START Text to read
Nairobi, November 26, 2007 —
IFC, a member of the World Bank Group, has put a priority on improving infrastructure and building a more inclusive and vibrant financial sector that can support smaller businesses better. IFC Executive Vice President and CEO Lars Thunell highlighted these priorities and commitment to Kenya during a two-day visit to the country. He met with government officials, development partners, local private sector representatives, and IFC clients.
“IFC is working with companies and institutions across a variety of sectors to help promote the private sector by encouraging best practices across Kenya,” Thunell said. “We will continue to build our business with a diverse range of financial products and advisory services to meet client needs and ensure a stronger development impact.”
IFC’s strategy in Kenya focuses on mobilizing direct investments to key sectors of the economy, including financial markets, tourism, agribusiness, infrastructure, and construction. Several cross-cutting IFC investments and advisory services programs also aim to increase access to finance for smaller businesses, which comprise a substantial part of the country’s economy.
END Text to read
Exercises to complete:
- a) Please rewrite the part of the IFC Kenya text that opens with "Nairobi, November 26, 2007" and closes with "and IFC clients.", using "transport networks" in place of "infrastructure".
- b) Answer these questions on the IFC Kenya text, one answer per line:
(i) How long was Lars Thunell's visit to Kenya?
(ii) Which sectors does IFC's strategy in Kenya name as key?
(iii) What share of the country's economy do smaller businesses make up?
START Given information
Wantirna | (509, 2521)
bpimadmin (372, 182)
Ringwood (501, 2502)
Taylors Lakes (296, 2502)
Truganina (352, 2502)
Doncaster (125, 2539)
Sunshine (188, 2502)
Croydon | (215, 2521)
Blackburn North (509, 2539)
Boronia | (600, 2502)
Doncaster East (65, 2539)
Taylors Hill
END Given information
Answers provided:
- a)
Nairobi, November 26, 2007 —
IFC, a member of the World Bank Group, has put a priority on improving transport networks and building a more inclusive and vibrant financial sector that can support smaller businesses better. IFC Executive Vice President and CEO Lars Thunell highlighted these priorities and commitment to Kenya during a two-day visit to the country. He met with government officials, development partners, local private sector representatives, and IFC clients.

- b)
(i) Two days.
(ii) Financial markets, tourism, agribusiness, infrastructure, and construction.
(iii) A substantial part.